Creative Writing Program Presents "Five on Fiction"

LBC Approved Event
 
LBC Approved Event

 

The Creative Writing program is hosting a public reading event to showcase current and former faculty’s recently published works of fiction on Saturday, September 14 at 2 p.m. in the EMU Student Center Auditorium. Scheduled speakers are:

  • Polly Rosenwaike (2007-2018)
  • Christina Milletti (2001-2004)
  • Amanda Goldblatt (2011-2012)
  • Joe Sacksteder (2009-2014)
  • Matt Kirkpatrick (2014-present) 

Polly Rosenwaike is the author of the story collection Look How Happy I’m Making You (Doubleday, 2019). She has published stories in The O. Henry Prize Stories, Glimmer Train, New York Magazine’s “The Cut,” New England Review, Colorado Review, and other magazines. Her reviews and essays have appeared in the San Francisco Chronicle, New York Times Book Review, Lit Hub, and The Millions. Polly has taught creative writing to college students at Eastern Michigan University and to elementary and middle school students through Seattle Arts and Lectures’ Writers in the Schools program and Hugo House. Currently, she serves as fiction editor for Michigan Quarterly Review and works as a freelance editor. Polly lives in Ann Arbor. Visit Polly Rosenwaike's website.

Christina Milletti’s novel Choke Box: a Fem-Noir won the Juniper Prize for Fiction (University of Massachusetts Press, 2019). Her fiction and articles have appeared in many journals and anthologies, such as Harcourt's Best New American Voices, the Iowa Review, The Master's Review: Best Emerging Writers, Denver Quarterly, The Cincinnati Review, Alaska Quarterly, American Letters & Commentary, Studies in the Novel, and Fiction’s Present: Situating Narrative Innovation (among other places). Her first book, The Religious & Other Fiction (a collection of stories) was published by Carnegie Mellon University Press, and she has recently completed a new collection, Now You See Her, with the help of a fellowship from UB’s Humanities Institute and a residency at the Marble House Project. She is an associate professor of English at the University at Buffalo where she is the director of the Creative Writing Program and co-curates the Exhibit X Fiction Series. Visit Christina Milletti's website.

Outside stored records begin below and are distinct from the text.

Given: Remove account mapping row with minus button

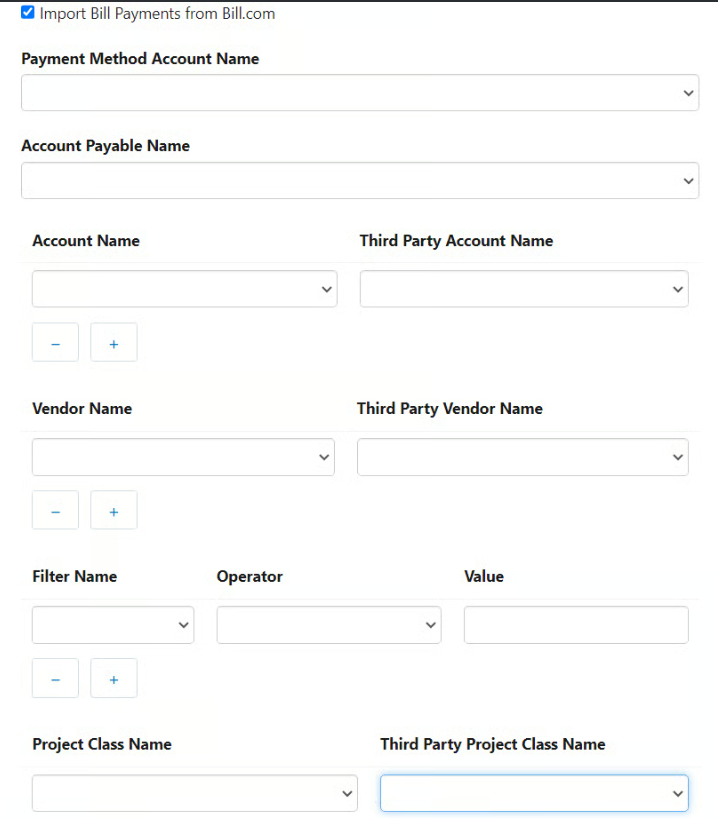Looking at the screenshot, I should (x=56, y=343).
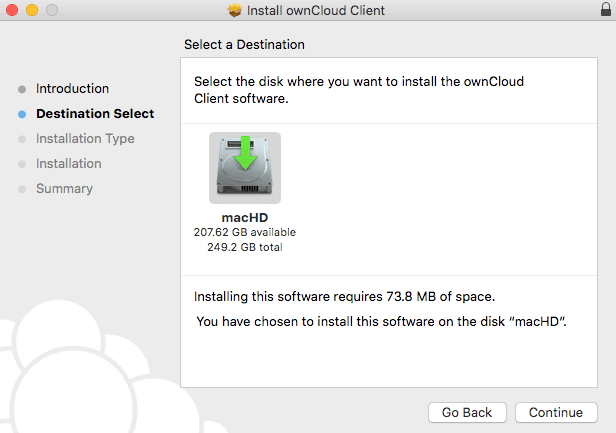
Task: Click the macHD disk name label
Action: (x=245, y=218)
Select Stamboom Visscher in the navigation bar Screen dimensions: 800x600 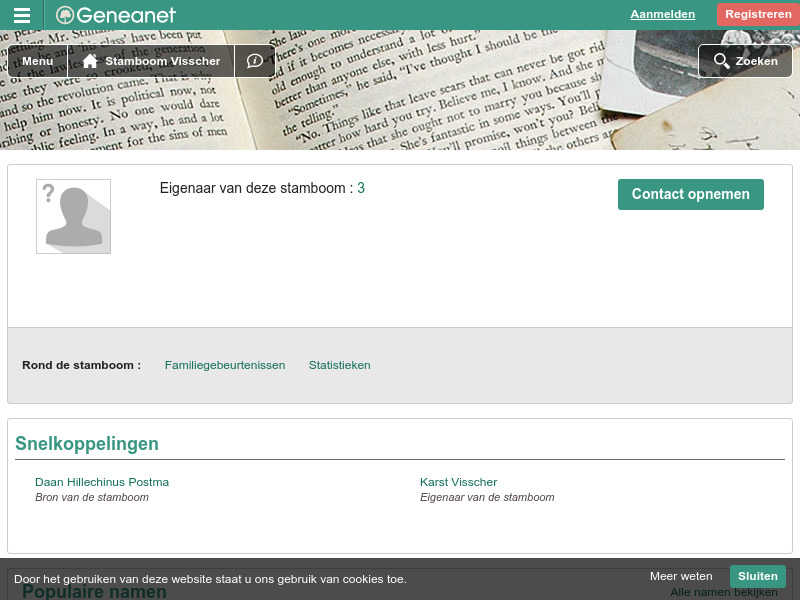pos(161,61)
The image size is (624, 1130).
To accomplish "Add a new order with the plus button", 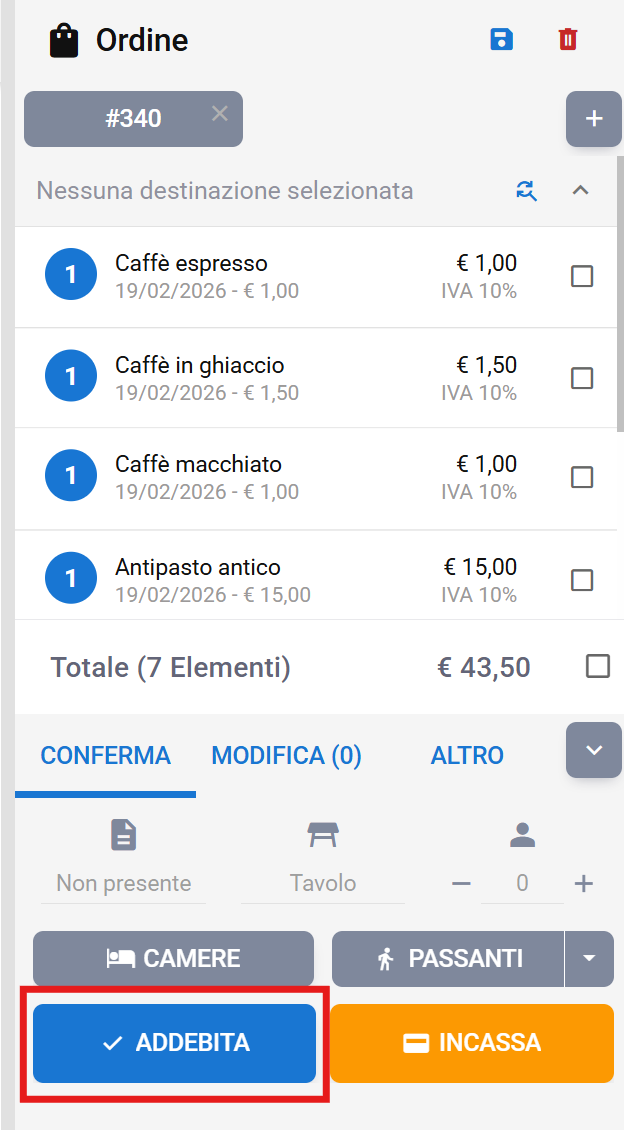I will pos(594,119).
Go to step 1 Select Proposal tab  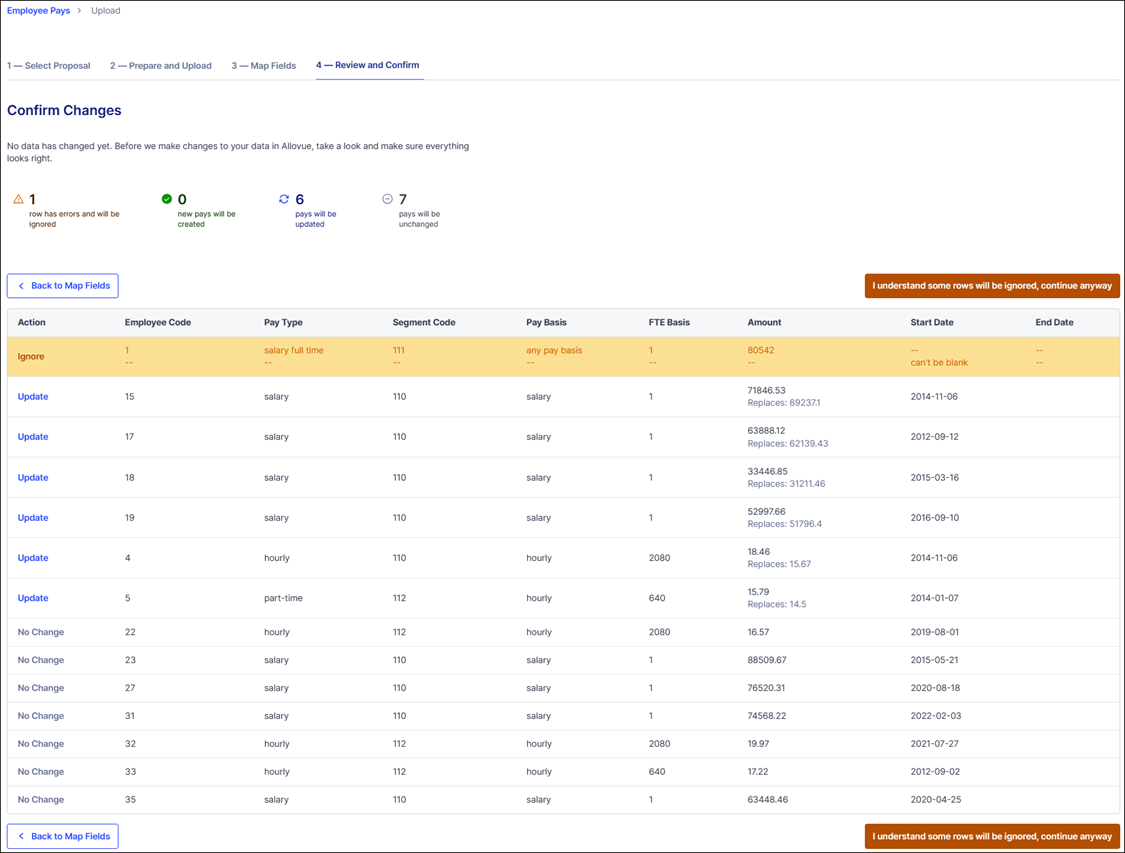pos(48,66)
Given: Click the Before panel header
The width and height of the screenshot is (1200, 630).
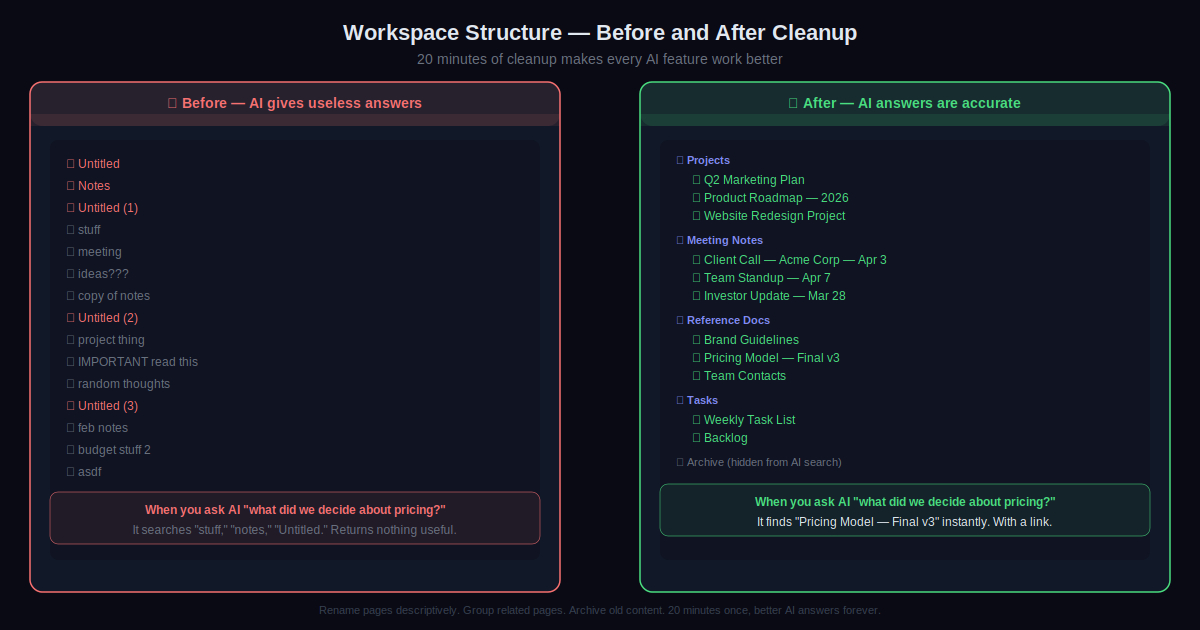Looking at the screenshot, I should 295,103.
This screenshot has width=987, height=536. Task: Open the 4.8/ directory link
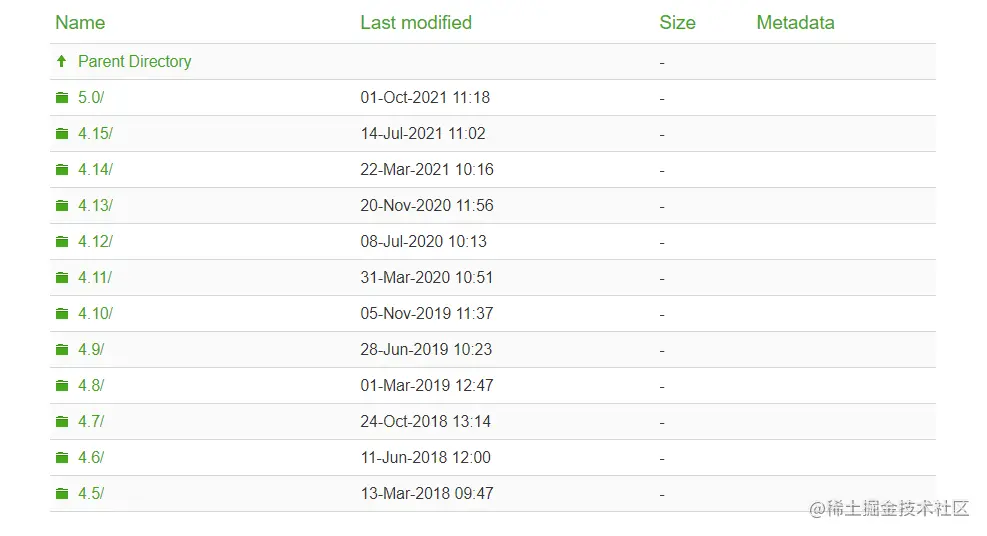pos(91,385)
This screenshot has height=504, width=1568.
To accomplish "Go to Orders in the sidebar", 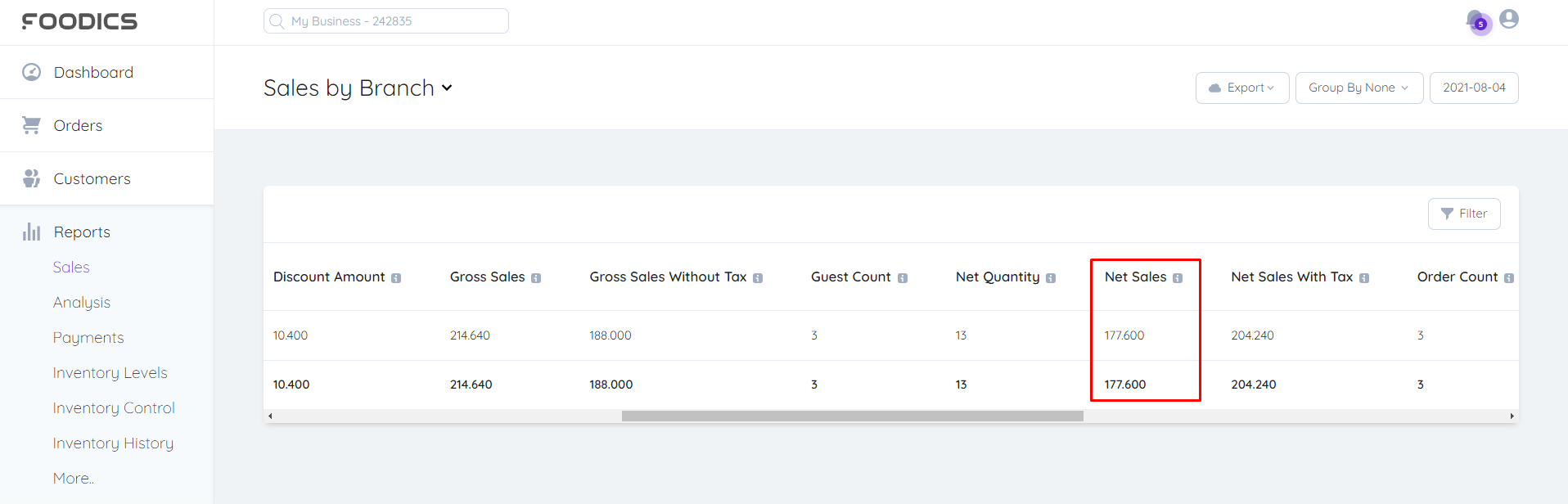I will [78, 125].
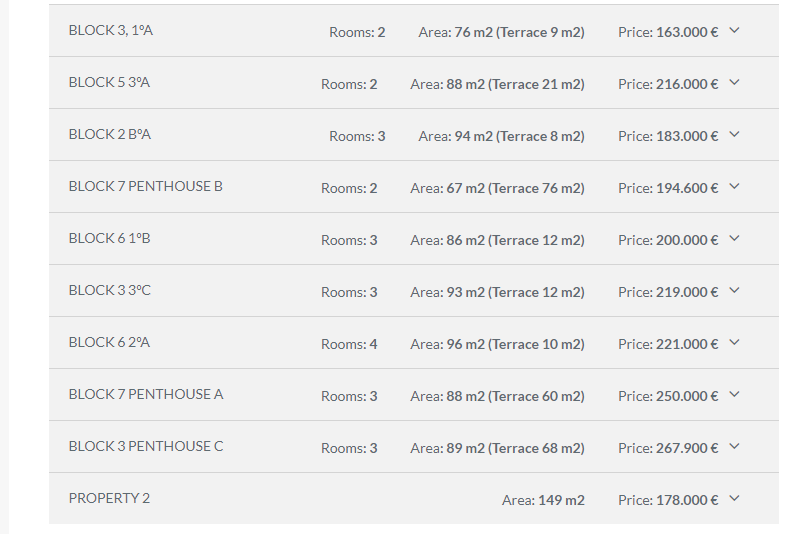This screenshot has width=797, height=534.
Task: Expand the BLOCK 3 PENTHOUSE C chevron
Action: (x=734, y=447)
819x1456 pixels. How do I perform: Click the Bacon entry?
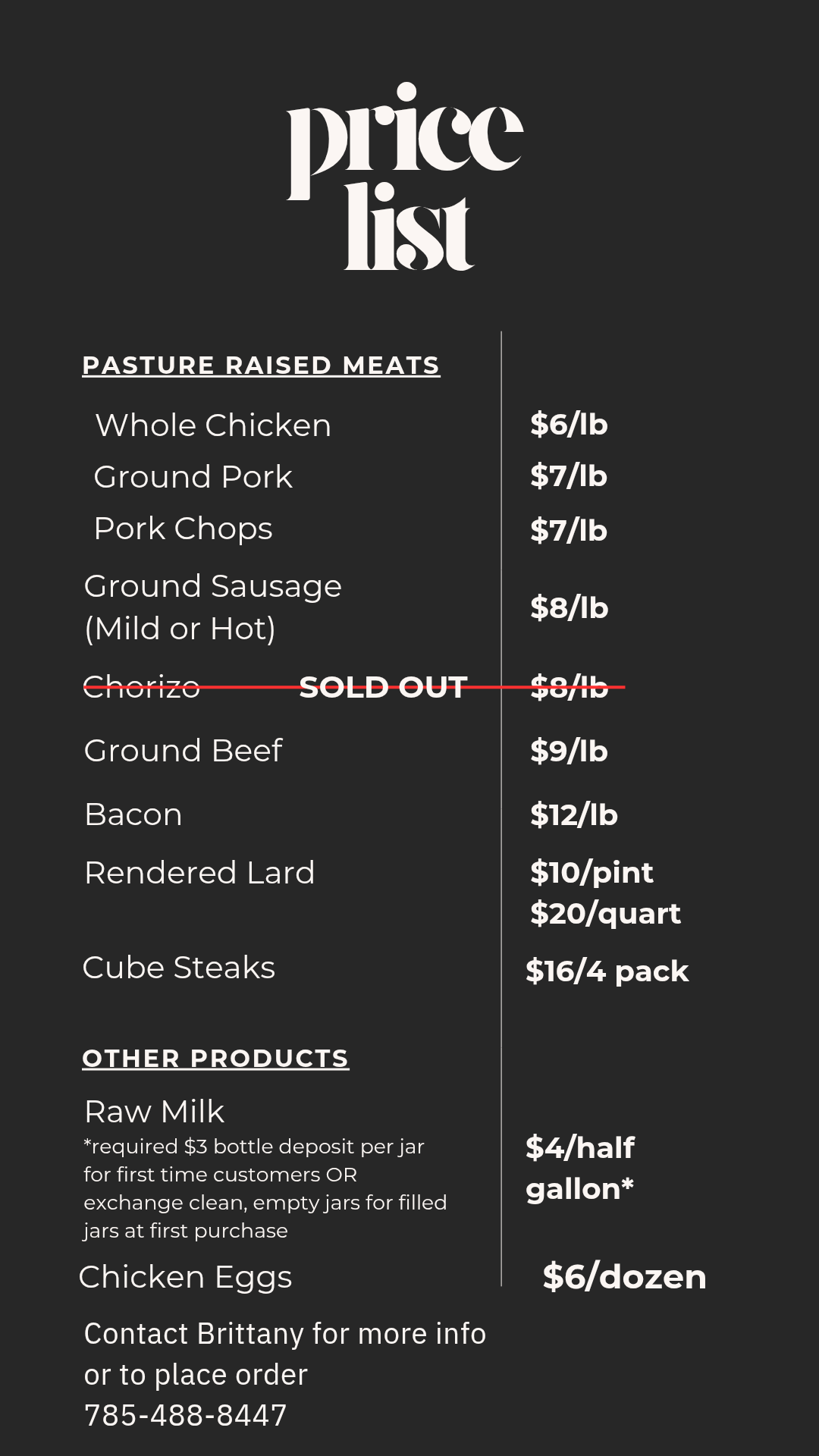click(133, 814)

Amanda Goldblatt's work can lately be found at NOON, Fence, and Diagram. She is a 2018 National Endowment for the Arts Creative Writing Fellow, and teaches creative writing at Northeastern Illinois University. Her debut novel is Hard Mouth, an adventure novel about grief, (Counterpoint, 2019). Amanda lives in Chicago. Visit Amanda Goldblatt's website.

Joe Sacksteder earned his master's degree. from Eastern Michigan University in 2011 and is in the process of completing his Ph.D. in English Literature and Creative Writing at the University of Utah. His story collection, "Make/Shift," won the 2017 Linda Bruckheimer Series in Kentucky Literature from Sarabande Books. His album of audio collages and collaborative videos, Fugitive Traces, was released by Punctum Books in 2016, and his work has appeared in such publications as Salt Hill, Ninth Letter, The Rumpus, Passages North, and Denver Quarterly. His debut novel, "Driftless Quintet," won the 2018 Nicholas Schaffner Award for Music in Literature and is forthcoming from Schaffner Press in October 2019. He is the director of creative writing at Interlochen Center for the Arts. Visit Joe Sacksteder's website.

Matt Kirkpatrick’s recent novel is The Ambrose J. and Vivian T. Seagrave Museum of 20th Century American Art (Acre Books 2019). He is also the author of the short story collection Light without Heat (FC2, March 2012) and the novella The Exiles (Ricochet Editions, 2013). His writing has appeared in many literary journals, including The Rumpus, The Believer Logger, The Common, Puerto del Sol, Web Conjunctions, Western Humanities Review, DIAGRAM, the Notre Dame Review, Unsaid, Five Chapters, and Denver Quarterly. He earned his Ph.D. at the University of Utah, and is an associate professor of creative writing at Eastern Michigan University.